» Prompt
Transcribe the rows below from the first one up to and including the line with "Action: pos(135,372)", and leave the pictures out of your answer.
## BEGIN Given records
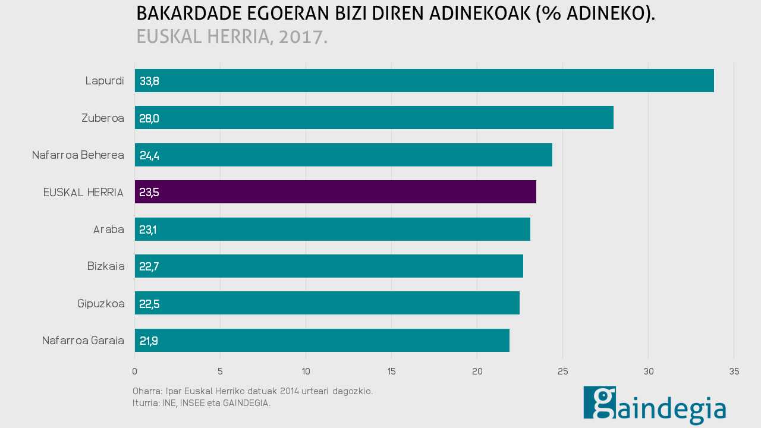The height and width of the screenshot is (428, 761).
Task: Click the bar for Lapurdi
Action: pos(424,81)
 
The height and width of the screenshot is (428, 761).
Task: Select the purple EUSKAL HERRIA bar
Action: pos(335,192)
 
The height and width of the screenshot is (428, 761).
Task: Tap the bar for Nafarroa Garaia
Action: pos(322,341)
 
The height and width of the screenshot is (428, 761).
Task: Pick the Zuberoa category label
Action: pos(103,118)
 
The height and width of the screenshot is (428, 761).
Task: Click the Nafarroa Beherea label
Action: pos(78,155)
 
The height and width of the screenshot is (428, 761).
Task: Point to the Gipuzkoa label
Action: pos(101,304)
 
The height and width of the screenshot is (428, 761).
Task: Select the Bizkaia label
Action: pos(106,266)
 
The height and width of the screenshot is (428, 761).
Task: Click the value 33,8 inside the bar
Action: pos(149,81)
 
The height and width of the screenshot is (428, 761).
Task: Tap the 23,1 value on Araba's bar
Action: pos(147,229)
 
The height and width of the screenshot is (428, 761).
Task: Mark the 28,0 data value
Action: pos(149,118)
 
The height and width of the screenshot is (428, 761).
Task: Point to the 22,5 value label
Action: pos(149,304)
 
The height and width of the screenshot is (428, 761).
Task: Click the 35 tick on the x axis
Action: pos(734,372)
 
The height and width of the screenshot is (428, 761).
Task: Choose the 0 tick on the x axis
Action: pos(135,372)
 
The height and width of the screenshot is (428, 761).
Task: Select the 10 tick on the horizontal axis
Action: pos(306,372)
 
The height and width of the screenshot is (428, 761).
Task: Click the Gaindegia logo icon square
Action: pos(599,402)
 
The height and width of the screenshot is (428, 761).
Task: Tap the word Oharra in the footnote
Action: pos(146,391)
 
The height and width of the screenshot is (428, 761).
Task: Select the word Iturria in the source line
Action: pos(146,403)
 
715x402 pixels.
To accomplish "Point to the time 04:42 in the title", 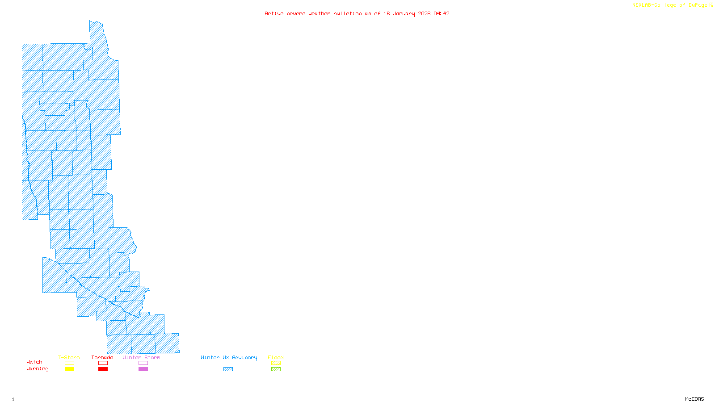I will (442, 13).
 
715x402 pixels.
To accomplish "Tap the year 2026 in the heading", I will (425, 13).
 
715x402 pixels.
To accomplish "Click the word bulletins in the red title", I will (348, 13).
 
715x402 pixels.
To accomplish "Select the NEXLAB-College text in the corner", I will (654, 5).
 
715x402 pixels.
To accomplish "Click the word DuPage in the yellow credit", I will (698, 5).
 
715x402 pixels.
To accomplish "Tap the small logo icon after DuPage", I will (711, 5).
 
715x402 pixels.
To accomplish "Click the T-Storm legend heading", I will (69, 357).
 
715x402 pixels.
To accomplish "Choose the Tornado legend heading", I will (102, 357).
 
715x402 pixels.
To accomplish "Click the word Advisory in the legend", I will (244, 357).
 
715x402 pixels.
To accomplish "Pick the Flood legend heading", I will (276, 357).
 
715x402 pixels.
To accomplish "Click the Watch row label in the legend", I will (34, 362).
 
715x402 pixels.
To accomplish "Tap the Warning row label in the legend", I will (38, 369).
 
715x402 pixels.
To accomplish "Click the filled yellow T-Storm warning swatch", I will (69, 369).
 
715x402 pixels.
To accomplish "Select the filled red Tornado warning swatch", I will (103, 369).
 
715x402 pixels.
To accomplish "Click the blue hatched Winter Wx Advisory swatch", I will (228, 369).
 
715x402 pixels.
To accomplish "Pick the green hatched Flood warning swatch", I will (276, 369).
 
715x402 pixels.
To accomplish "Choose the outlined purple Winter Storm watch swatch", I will (143, 363).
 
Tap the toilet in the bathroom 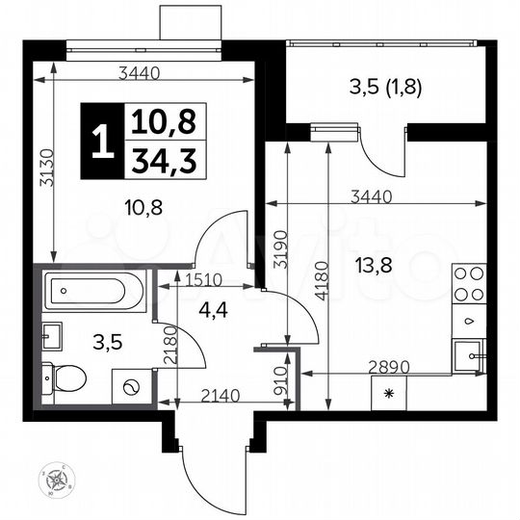pos(67,377)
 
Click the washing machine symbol pos(131,387)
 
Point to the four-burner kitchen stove pos(469,285)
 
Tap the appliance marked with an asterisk pos(389,393)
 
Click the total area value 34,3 pos(153,160)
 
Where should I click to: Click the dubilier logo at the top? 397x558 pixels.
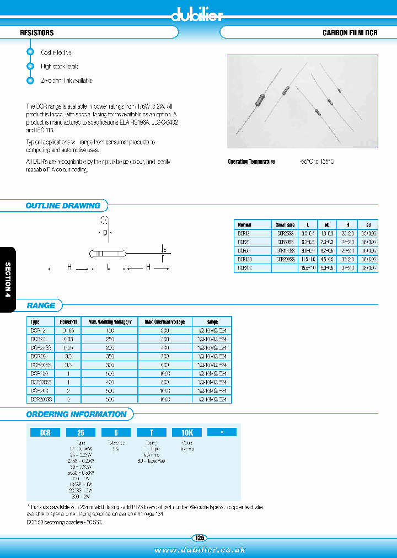pos(198,15)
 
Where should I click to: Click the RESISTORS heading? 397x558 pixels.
pos(37,33)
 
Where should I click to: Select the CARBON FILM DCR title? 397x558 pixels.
pos(350,33)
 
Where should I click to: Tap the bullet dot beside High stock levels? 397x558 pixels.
pos(30,66)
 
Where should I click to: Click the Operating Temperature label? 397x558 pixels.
pos(251,162)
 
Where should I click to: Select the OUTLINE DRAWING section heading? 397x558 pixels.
pos(63,206)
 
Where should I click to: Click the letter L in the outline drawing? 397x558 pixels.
pos(109,267)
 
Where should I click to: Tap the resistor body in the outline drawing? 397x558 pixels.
pos(109,254)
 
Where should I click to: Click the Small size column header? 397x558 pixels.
pos(285,225)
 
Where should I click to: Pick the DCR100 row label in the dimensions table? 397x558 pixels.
pos(244,259)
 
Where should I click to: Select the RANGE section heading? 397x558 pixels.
pos(41,305)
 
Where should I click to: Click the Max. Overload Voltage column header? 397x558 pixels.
pos(165,321)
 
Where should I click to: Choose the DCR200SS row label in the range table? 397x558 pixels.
pos(41,398)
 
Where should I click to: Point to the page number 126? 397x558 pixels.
pos(198,538)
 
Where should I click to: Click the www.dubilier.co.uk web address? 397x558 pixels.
pos(198,550)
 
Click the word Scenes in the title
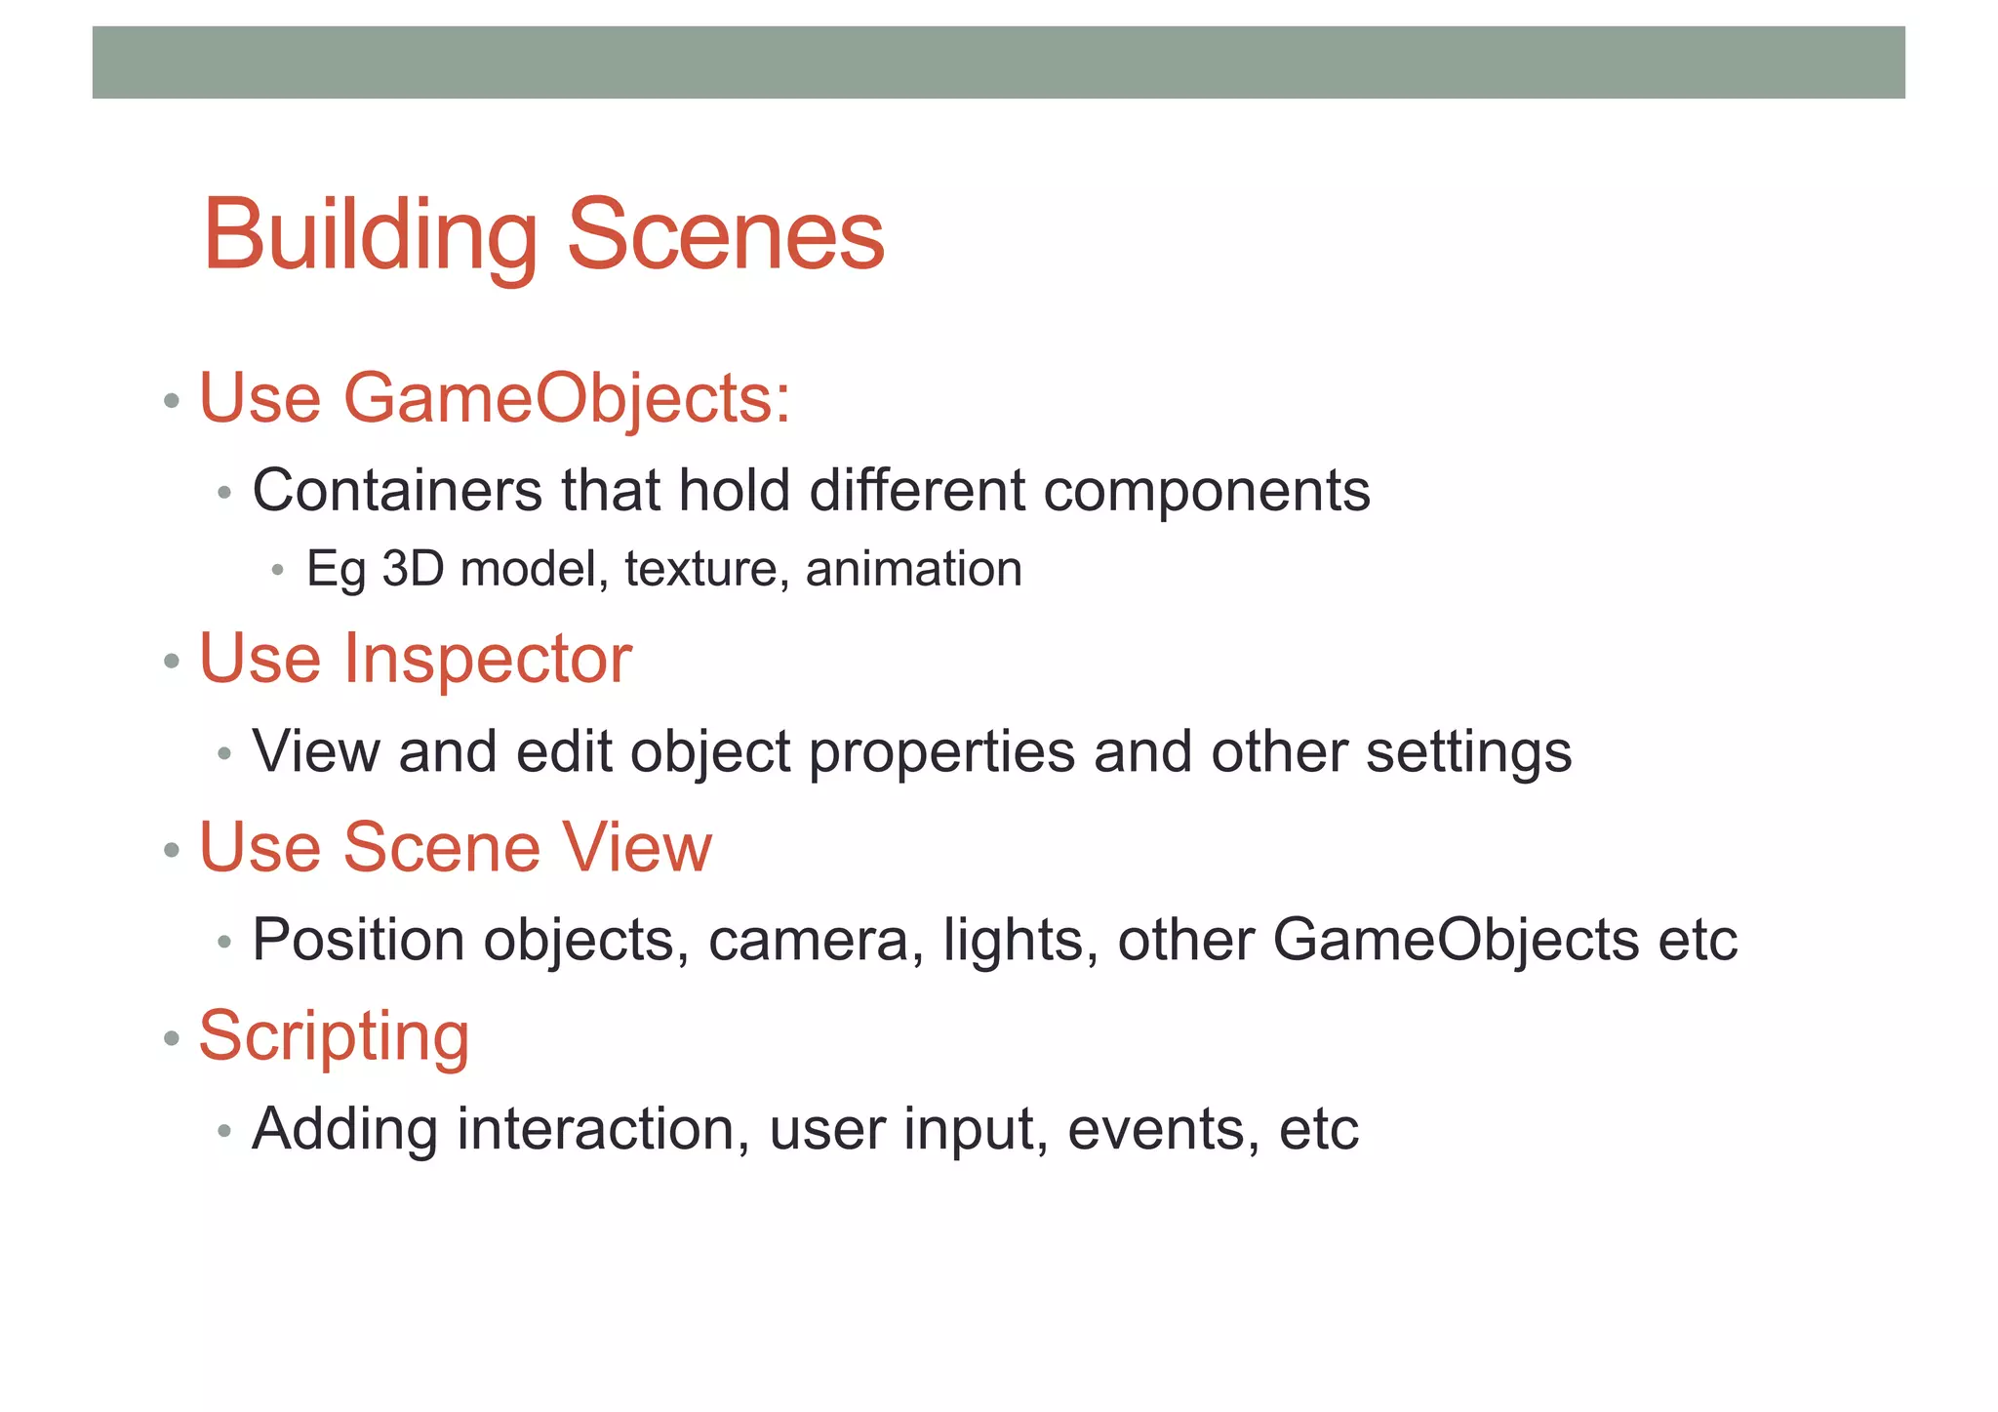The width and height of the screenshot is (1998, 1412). click(725, 236)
## END Given records
» Correct response
The height and width of the screenshot is (428, 761).
Task: Click the bar for Lapurdi
Action: pos(424,81)
 
The height and width of the screenshot is (428, 761).
Task: Select the purple EUSKAL HERRIA bar
Action: pos(335,192)
 
The height and width of the screenshot is (428, 761).
Task: Tap the bar for Nafarroa Garaia
Action: pos(322,341)
 
The height and width of the screenshot is (428, 761).
Task: Pick the Zuberoa category label
Action: pos(103,118)
 
The height and width of the screenshot is (428, 761).
Task: Click the Nafarroa Beherea label
Action: pos(78,155)
 
The height and width of the screenshot is (428, 761).
Task: Point to the Gipuzkoa label
Action: pos(101,304)
 
The height and width of the screenshot is (428, 761).
Task: Select the Bizkaia label
Action: pos(106,266)
 
The height and width of the screenshot is (428, 761).
Task: Click the value 33,8 inside the bar
Action: pos(149,81)
 
The height and width of the screenshot is (428, 761).
Task: Tap the 23,1 value on Araba's bar
Action: pos(147,229)
 
The height and width of the screenshot is (428, 761).
Task: Mark the 28,0 data value
Action: pos(149,118)
 
The height and width of the screenshot is (428, 761).
Task: Point to the 22,5 value label
Action: pos(149,304)
 
The height and width of the screenshot is (428, 761).
Task: Click the 35 tick on the x axis
Action: pos(734,372)
 
The height and width of the screenshot is (428, 761).
Task: Choose the 0 tick on the x axis
Action: pos(135,372)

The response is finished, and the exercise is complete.